Problems:
1) In the Traveling Mercies description, what is the morning prayer of Anne Lamott's friend?
2) List every publication quoted in the Reviews section of the Traveling Mercies description.

Page excerpt:
Anne Lamott claims the two best prayers she knows are:
'Help me, help me, help me' and
'Thank you, thank you, thank you'.
She has a friend whose morning prayer each day is 'Whatever', and whose evening prayer is 'Oh, well'.
Anne thinks of Jesus as 'Casper the friendly savior' and describes God as 'one crafty mother'.
Despite - or because of - her irreverence, faith is a natural subject for Anne Lamott. Since Operating Instructions and Bird by Bird, her fans have been waiting for her to write the book that explained how she came to the big-hearted, grateful, generous faith that she so often alluded to in her two earlier nonfiction books.
The people in Anne Lamott's real life are like beloved characters in a favorite series for her readers - her friend Pammy, her son, Sam, and the many funny and wise folks who attend her church are all familiar.
And Traveling Mercies is a welcome return to those lives, as well as an introduction to new companions Lamott treats with the same candor, insight, and tenderness.
Lamott's faith isn't about easy answers, which is part of what endears her to believers as well as nonbelievers. Against all odds, she came to believe in God and then, even more miraculously, in herself. As she puts it, 'My coming to faith did not start with a leap but rather a series of staggers'.
At once tough, personal, affectionate, wise, and very funny, Traveling Mercies tells in exuberant detail how Anne Lamott learned to shine the light of faith on the darkest part of ordinary life, exposing surprising pockets of meaning and hope.

Reviews

" Even at her most serious, she never takes herself or her spirituality too seriously. Lamott is a narrator who has relished and soaked up the details of her existence, equally of mirth and devastation, spirit and grief, and spilled them onto her pages." --"The New York Times Book Review"
" Life-affirming...Lamott fills her text with remarkable detail and a refreshing sense of humanity that has you guffawing on one page and bawling on the next." --"People"
" You'll love Traveling Mercies for Lamott's unblinking confrontation with God's love, and you'll buy copies for all your friends struggling with faith." --"USA Today"

Source material:
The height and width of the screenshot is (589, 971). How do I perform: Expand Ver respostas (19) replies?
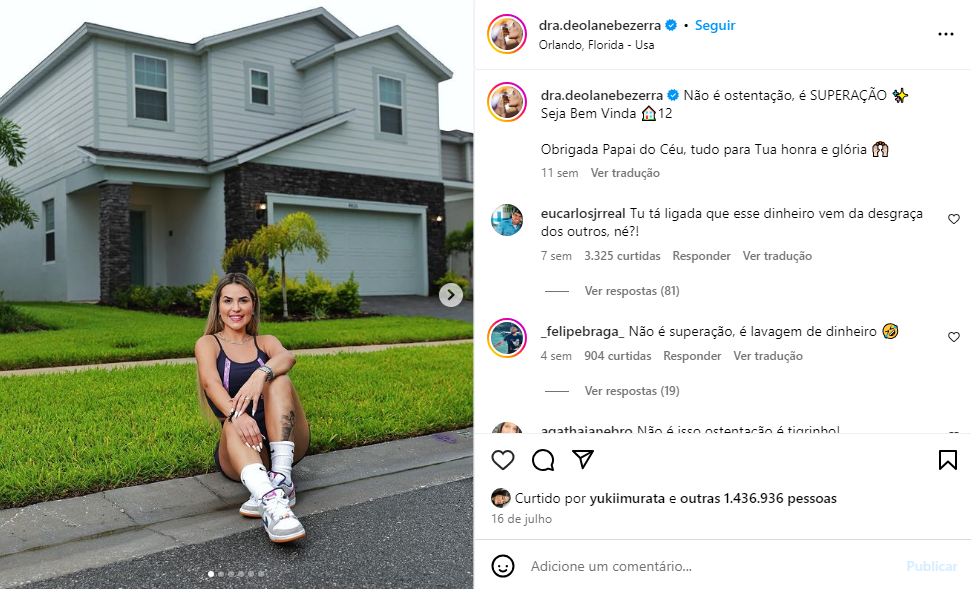coord(632,391)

Results in order:
1) 'Whatever'

2)
The New York Times Book Review
People
USA Today